* Task details *
Reproduce word for word the part of the listing that opens with the line containing "The width and height of the screenshot is (609, 488)." and closes with the line containing "y-axis-title: log(price) is", both of those lines included. Leave the pictures out of your answer.

* Data provided *
★ ★ ★ ★ ★ ★ ★
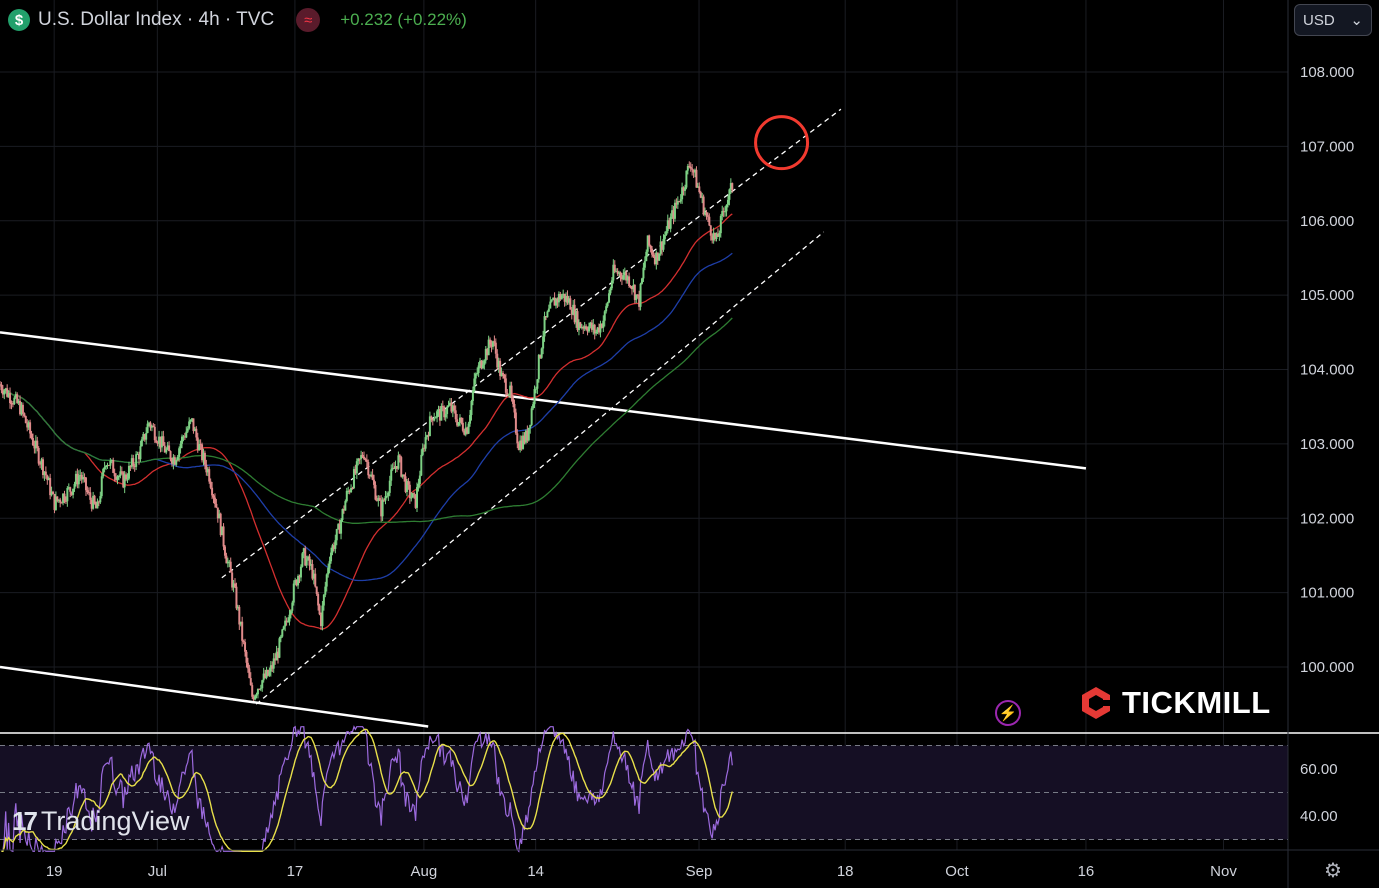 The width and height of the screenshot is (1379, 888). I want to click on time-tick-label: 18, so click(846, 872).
★ ★ ★ ★ ★ ★ ★
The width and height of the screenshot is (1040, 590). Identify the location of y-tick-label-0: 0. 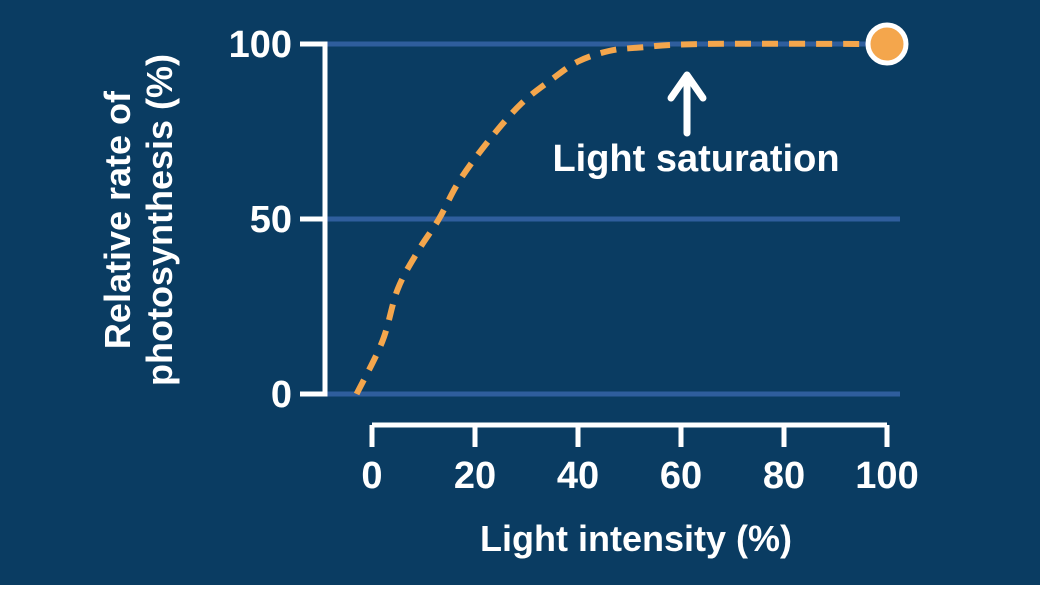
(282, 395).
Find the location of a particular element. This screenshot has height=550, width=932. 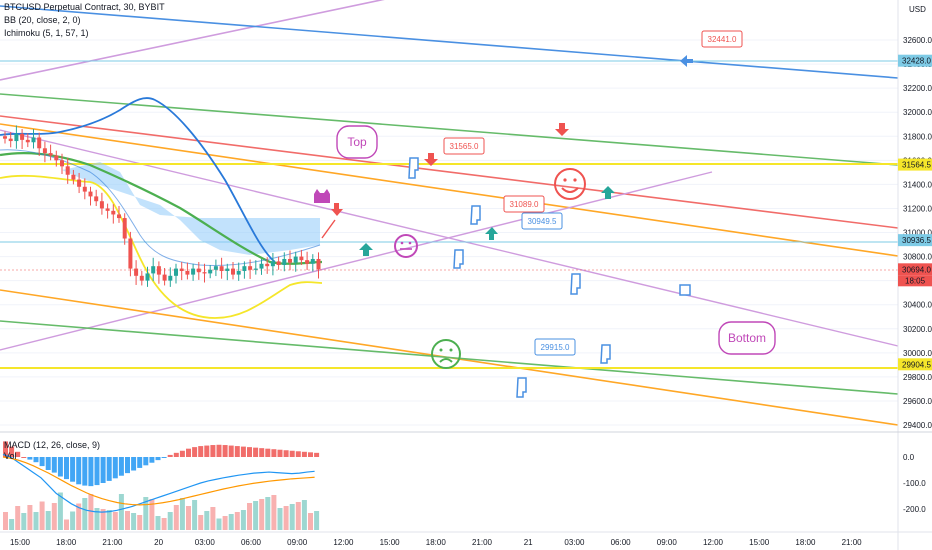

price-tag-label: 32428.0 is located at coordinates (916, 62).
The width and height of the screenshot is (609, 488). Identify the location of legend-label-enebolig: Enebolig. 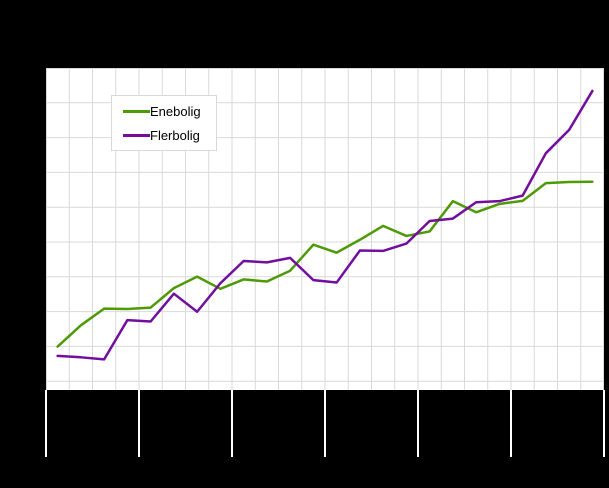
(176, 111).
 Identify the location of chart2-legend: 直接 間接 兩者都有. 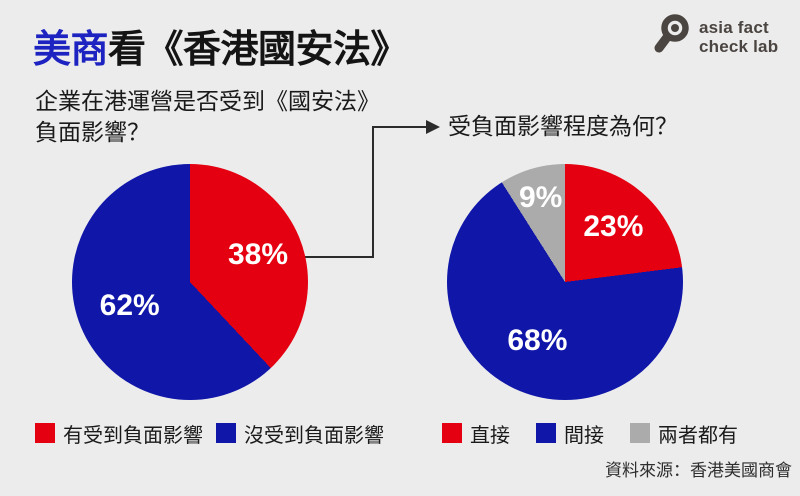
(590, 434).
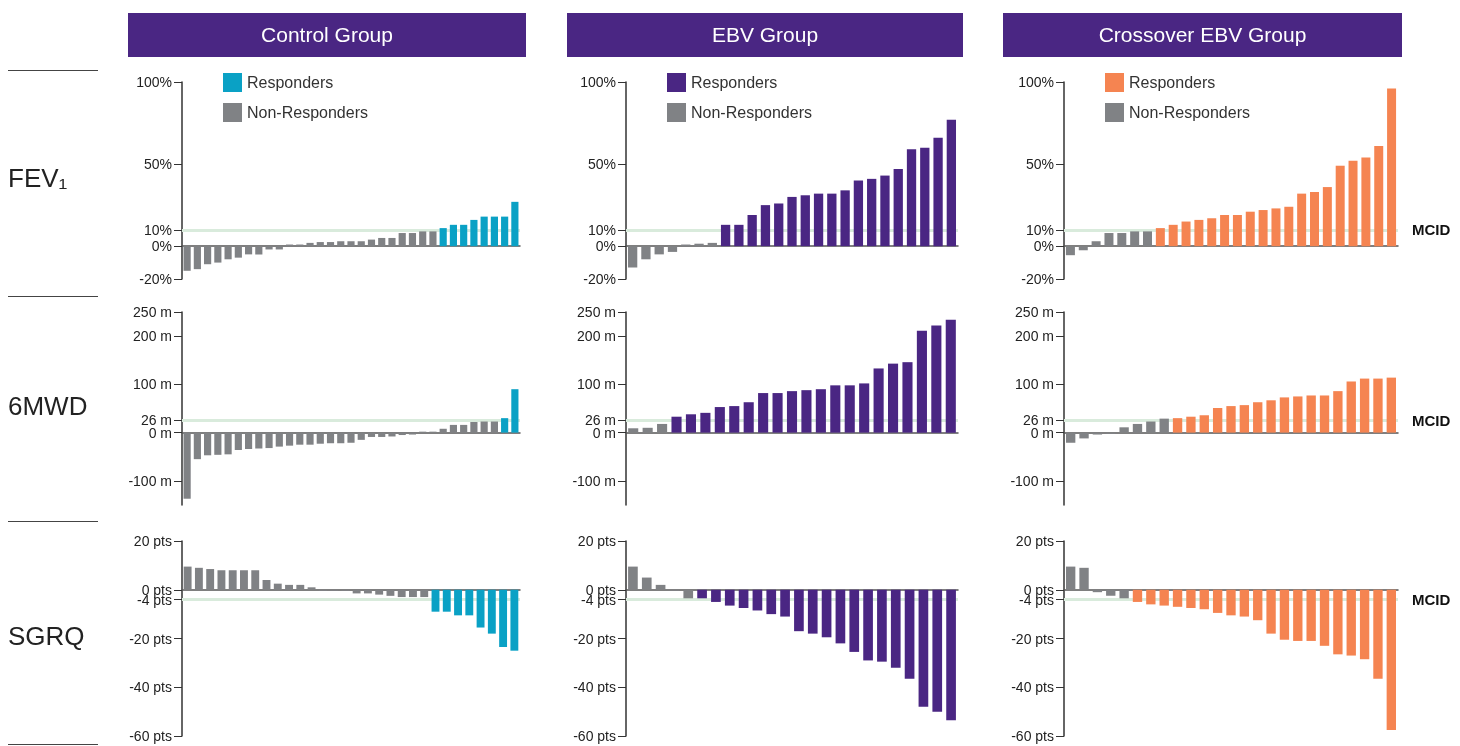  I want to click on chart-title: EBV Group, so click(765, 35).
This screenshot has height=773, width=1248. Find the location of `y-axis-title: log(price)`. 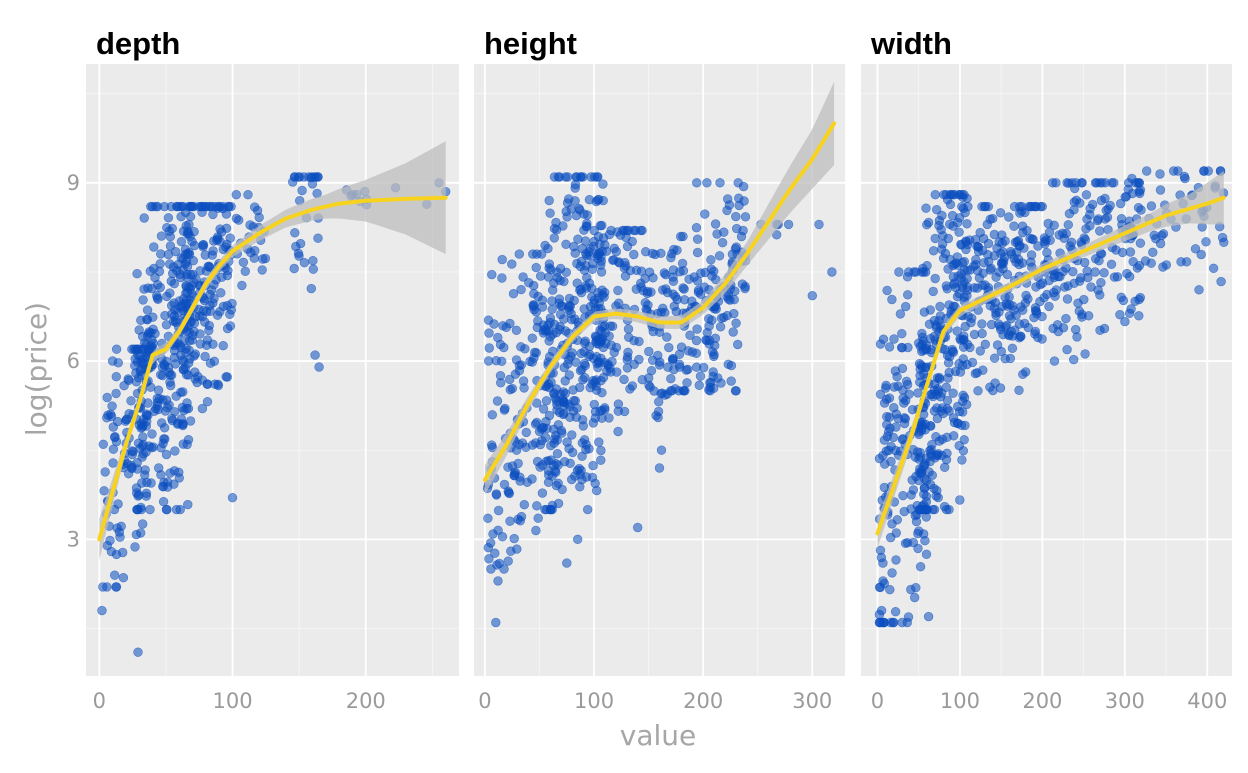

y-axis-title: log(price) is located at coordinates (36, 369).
★ ★ ★ ★ ★ ★ ★
* Reply *
The width and height of the screenshot is (609, 488). Identify the location of legend-label-enebolig: Enebolig. 
(176, 111).
 Identify the location of chart2-legend: 直接 間接 兩者都有. 
(590, 434).
  I want to click on chart-title: EBV Group, so click(765, 35).
This screenshot has height=773, width=1248. Find the location of `y-axis-title: log(price)`. 

y-axis-title: log(price) is located at coordinates (36, 369).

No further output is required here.